— 課題 —
A: 小橋賢児氏のインタビューで、かぎかっこ「」に入れて示されている名称をすべて挙げよ。
B: 小橋賢児氏のインタビューについて、最後の小橋氏の発言に続く部分を書き進めよ。

— 提示文 —

======

日本だけでなく、世界を圧倒させた花火と音楽、ダンスなどのパフォーマンスを融合させたエンターテイメント「STAR ISLAND」。伝統的な花火の世界観に新たな息吹を吹き込んだのがプロデューサーとして指揮を取った小橋賢児氏だった。小橋氏が次に見つめているものは何なのか。「HERO X」編集長の杉原行里が前編に引き続き切り込んでいく。

同調圧力の中にいる日本人

杉原:5月に発売された小橋さんの著書、「セカンドID」についてお話を伺いたいのですが、既に4回の増版がかかっていますね。どんなところに読者が惹きつけられているのでしょうか?

小橋:先ほども少し触れましたが、日本人って、そもそも同調圧力の中にいるから、自分のアイデンティティを見つけることがすごく難しいなと感じていたんです。今のこの情報社会のなかでは、何かを目指そうと思っても、既に誰かがつくった足跡でしかない。それを追ってしまうと、その人と自分との差に苦しんでしまうけれど、目の前の自分の枠から少し離れて、ちょっと違う何かにチャレンジすることで見えてくることもある。目の前で起こる不都合な出来事や不条理な現実に出会うことによって、そこから導かれるということだってあります。自分の人生っていうのは本当は自分の目の前にしかないのに、世の中にあふれる情報に影響を受けすぎて、というか、なりたい指標が多すぎて、自分自身を惑わせてしまっている。そのなかでトライ&エラーを繰り返した先に、自分も想像していなかった未来が生まれるんだと思って書きました。多くの方に読まれているのは本当に嬉しいです。

======

— 資料 —
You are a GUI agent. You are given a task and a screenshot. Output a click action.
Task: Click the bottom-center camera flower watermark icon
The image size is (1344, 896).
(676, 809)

======

— 解答 —
A: STAR ISLAND、HERO X、セカンドID

B:
杉原:トライ&エラー、それが楽しみなんですよね。それから、「セカンドID」ってタイトルがものすごくいいですよね。もっとみんなアイデンティティクライシスを起こすべきだと思っているんです。幼い頃から築き上げたものを意味もなく守れというけれど、そんなの壊してしまっていいんですよ。壊してしまってもそれがゼロになるわけではない。パズルのようにまたやり直せばいい。

小橋:そうなんです。僕は、くすぶっている人たちや大人になって枠にはまってしまっている人たちに向けて、そんな可能性がみんなにもあるんだっていうことをこの本の中で書いたつもりです。そもそも人間って変化していく生き物なのに、大人になると変化を恐れたり、変化しちゃいけないものだと思いがちになってしまう。情報過多によって、みんな情報から逆算して自分を作ってしまう。今は過渡期から本質へと変わっていく時代なんじゃないかとも思っています。全ての人間に気付きを与えるというのは難しい。でも、ひとつ形を作れば、それに触発されて、僕らもこういうふうにやってみようって徐々に変わってくると思うんです。

自分の役目はきっかけを作ること

杉原:フラッグシップモデルを作るということですね。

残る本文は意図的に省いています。